┌──

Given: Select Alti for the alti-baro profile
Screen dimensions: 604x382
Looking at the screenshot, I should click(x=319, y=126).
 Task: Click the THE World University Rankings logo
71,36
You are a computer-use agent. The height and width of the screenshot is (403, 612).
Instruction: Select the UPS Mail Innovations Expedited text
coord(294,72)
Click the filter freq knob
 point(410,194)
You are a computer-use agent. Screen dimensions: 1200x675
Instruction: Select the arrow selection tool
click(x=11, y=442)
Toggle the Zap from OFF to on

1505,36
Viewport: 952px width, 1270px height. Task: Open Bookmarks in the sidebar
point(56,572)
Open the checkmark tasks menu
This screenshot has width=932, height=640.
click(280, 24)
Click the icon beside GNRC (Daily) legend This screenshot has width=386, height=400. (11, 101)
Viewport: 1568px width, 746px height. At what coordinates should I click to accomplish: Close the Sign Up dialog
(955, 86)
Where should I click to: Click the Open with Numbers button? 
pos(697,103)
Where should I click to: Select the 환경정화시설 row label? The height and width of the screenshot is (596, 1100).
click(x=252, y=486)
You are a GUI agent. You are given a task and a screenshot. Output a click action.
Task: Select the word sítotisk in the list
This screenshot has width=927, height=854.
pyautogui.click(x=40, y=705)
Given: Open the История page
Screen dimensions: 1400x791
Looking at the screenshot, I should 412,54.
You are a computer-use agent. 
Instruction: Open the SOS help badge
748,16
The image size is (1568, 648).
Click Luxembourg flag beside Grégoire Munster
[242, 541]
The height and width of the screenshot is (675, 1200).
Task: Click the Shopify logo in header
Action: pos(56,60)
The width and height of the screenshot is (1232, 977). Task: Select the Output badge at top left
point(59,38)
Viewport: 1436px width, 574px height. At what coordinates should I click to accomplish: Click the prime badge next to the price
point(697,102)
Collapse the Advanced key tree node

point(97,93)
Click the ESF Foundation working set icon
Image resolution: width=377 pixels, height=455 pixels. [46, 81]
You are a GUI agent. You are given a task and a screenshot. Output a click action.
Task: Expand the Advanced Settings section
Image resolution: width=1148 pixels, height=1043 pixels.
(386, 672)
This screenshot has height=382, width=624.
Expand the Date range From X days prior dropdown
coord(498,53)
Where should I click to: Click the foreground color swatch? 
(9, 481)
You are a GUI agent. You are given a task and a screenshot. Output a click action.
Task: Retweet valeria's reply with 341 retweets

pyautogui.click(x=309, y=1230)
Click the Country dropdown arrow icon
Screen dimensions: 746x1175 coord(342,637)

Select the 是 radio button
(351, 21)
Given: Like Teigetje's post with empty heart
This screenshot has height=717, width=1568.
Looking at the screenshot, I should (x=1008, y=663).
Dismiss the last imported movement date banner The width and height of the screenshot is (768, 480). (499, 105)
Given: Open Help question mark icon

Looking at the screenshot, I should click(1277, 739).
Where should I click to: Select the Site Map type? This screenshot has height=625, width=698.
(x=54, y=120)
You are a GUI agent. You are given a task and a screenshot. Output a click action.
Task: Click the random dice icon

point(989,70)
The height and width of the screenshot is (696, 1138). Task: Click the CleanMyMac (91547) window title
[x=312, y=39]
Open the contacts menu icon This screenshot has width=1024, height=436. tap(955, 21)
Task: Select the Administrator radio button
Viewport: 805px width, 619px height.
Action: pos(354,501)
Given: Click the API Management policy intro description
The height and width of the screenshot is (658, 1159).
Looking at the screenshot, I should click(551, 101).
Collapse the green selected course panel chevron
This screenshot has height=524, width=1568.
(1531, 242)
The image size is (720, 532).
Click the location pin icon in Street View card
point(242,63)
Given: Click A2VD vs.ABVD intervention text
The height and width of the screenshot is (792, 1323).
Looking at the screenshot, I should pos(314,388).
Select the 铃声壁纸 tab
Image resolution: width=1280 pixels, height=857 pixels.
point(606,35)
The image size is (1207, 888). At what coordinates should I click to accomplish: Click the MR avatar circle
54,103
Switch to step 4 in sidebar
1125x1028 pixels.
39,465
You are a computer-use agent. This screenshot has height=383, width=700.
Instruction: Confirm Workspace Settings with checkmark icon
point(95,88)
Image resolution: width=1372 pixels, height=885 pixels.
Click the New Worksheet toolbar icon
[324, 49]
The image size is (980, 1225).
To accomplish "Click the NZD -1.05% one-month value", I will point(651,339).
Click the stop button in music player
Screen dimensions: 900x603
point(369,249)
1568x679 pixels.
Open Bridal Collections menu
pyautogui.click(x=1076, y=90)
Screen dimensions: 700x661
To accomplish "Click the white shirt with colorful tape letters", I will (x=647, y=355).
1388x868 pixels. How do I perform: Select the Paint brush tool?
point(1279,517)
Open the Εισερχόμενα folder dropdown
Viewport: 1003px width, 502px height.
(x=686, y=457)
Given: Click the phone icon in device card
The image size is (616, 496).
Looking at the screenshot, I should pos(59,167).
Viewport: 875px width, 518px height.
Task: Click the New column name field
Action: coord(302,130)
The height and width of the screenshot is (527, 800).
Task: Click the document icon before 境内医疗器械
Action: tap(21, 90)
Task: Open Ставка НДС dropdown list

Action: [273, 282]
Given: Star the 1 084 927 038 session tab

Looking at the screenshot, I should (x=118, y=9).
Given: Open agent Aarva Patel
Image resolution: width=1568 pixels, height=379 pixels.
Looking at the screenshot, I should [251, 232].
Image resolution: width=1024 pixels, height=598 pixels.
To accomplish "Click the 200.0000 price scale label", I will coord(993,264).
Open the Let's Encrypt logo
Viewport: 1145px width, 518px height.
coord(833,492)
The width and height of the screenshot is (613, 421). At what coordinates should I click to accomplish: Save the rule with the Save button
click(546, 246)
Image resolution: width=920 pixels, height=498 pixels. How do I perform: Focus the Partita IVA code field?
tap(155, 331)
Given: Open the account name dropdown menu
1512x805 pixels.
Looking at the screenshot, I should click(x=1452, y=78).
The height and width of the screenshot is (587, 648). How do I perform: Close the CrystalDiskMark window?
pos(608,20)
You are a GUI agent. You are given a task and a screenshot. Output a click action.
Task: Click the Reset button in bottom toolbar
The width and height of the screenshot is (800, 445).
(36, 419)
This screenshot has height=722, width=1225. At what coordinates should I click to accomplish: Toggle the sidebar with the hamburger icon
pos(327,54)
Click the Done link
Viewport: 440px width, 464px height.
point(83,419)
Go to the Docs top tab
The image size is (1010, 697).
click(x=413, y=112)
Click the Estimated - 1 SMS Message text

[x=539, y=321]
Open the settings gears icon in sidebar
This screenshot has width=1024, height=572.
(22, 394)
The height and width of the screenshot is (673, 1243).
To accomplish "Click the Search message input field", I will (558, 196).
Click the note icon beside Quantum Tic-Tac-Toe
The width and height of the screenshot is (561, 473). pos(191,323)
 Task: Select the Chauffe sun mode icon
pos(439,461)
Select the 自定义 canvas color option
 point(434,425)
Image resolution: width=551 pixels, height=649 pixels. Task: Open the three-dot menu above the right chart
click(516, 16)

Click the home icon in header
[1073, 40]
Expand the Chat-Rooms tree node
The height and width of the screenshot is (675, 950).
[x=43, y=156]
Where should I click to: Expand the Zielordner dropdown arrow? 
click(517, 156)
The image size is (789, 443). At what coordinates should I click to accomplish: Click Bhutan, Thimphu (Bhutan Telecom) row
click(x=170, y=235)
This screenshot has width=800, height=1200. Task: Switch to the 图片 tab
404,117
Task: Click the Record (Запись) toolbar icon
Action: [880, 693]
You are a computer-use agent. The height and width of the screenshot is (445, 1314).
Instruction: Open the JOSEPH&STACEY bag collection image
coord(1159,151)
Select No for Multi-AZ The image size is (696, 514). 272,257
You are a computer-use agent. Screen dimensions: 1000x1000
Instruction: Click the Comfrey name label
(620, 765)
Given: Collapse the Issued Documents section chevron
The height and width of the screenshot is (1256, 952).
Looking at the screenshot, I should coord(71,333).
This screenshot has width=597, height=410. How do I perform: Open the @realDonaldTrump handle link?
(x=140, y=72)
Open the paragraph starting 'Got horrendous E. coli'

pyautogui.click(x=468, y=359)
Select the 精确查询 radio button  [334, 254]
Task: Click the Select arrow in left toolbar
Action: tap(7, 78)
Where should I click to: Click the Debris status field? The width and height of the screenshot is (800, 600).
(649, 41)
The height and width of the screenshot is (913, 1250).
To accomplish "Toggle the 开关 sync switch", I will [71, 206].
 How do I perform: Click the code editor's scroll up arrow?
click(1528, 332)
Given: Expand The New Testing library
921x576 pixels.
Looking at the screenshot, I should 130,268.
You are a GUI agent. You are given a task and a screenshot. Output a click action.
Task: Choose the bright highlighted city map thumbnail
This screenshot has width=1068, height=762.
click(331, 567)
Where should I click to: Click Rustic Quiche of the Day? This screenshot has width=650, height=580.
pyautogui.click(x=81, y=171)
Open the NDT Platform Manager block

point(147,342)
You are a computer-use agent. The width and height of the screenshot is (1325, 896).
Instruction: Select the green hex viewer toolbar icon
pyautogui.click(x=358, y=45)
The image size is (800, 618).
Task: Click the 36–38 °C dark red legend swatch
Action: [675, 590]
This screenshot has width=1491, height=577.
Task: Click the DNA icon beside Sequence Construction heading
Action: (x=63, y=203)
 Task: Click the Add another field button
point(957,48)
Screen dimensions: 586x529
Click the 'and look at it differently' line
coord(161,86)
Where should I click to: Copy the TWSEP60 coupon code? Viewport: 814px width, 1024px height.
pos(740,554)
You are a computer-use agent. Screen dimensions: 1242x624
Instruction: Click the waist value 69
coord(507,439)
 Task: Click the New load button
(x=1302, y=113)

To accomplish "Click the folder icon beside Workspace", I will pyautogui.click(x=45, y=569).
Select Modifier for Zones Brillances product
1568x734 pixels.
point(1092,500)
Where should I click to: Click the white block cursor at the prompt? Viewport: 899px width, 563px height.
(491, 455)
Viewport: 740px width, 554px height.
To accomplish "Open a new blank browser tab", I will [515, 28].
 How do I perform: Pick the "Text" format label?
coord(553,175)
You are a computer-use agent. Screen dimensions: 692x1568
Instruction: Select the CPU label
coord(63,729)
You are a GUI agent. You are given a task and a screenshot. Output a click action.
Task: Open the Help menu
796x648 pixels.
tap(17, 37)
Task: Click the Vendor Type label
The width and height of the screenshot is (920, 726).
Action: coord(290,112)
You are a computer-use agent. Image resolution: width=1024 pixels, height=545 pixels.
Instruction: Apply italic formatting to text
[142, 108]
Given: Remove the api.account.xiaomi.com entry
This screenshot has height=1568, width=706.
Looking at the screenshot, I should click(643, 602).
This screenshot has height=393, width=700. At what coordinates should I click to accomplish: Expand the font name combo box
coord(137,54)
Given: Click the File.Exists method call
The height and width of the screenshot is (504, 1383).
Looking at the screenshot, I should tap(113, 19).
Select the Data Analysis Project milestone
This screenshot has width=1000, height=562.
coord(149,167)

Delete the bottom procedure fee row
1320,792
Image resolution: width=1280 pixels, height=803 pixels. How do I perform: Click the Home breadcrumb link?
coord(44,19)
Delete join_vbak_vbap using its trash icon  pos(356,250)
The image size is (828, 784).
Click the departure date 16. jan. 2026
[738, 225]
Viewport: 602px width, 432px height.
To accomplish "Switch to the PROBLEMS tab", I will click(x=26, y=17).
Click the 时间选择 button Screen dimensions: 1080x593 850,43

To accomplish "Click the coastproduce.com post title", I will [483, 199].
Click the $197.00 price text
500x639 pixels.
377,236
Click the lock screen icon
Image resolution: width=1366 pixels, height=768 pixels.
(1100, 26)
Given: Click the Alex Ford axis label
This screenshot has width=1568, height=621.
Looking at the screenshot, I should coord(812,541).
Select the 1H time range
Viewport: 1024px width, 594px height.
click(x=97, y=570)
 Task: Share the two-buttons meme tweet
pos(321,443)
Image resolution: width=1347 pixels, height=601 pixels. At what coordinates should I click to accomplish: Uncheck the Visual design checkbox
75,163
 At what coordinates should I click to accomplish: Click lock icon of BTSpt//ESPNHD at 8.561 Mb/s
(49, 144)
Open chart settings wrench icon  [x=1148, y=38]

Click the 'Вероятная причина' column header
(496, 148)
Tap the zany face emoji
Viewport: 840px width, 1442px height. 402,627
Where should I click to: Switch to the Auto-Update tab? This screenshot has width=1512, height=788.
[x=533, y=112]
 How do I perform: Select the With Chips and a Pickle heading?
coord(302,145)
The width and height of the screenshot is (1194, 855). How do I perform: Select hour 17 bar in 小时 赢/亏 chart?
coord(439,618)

└──

→ Work to complete:
Please let your answer be exactly the lines from the one holding "Click the 时间选择" through the last line of the entries above, both ends included.

→ Solution to this task:
Click the 时间选择 button Screen dimensions: 1080x593 850,43

To accomplish "Click the coastproduce.com post title", I will [483, 199].
Click the $197.00 price text
500x639 pixels.
377,236
Click the lock screen icon
Image resolution: width=1366 pixels, height=768 pixels.
(1100, 26)
Given: Click the Alex Ford axis label
This screenshot has width=1568, height=621.
Looking at the screenshot, I should coord(812,541).
Select the 1H time range
Viewport: 1024px width, 594px height.
click(x=97, y=570)
 Task: Share the two-buttons meme tweet
pos(321,443)
Image resolution: width=1347 pixels, height=601 pixels. At what coordinates should I click to accomplish: Uncheck the Visual design checkbox
75,163
 At what coordinates should I click to accomplish: Click lock icon of BTSpt//ESPNHD at 8.561 Mb/s
(49, 144)
Open chart settings wrench icon  [x=1148, y=38]

Click the 'Вероятная причина' column header
(496, 148)
Tap the zany face emoji
Viewport: 840px width, 1442px height. 402,627
Where should I click to: Switch to the Auto-Update tab? This screenshot has width=1512, height=788.
[x=533, y=112]
 How do I perform: Select the With Chips and a Pickle heading?
coord(302,145)
The width and height of the screenshot is (1194, 855). How do I perform: Select hour 17 bar in 小时 赢/亏 chart?
coord(439,618)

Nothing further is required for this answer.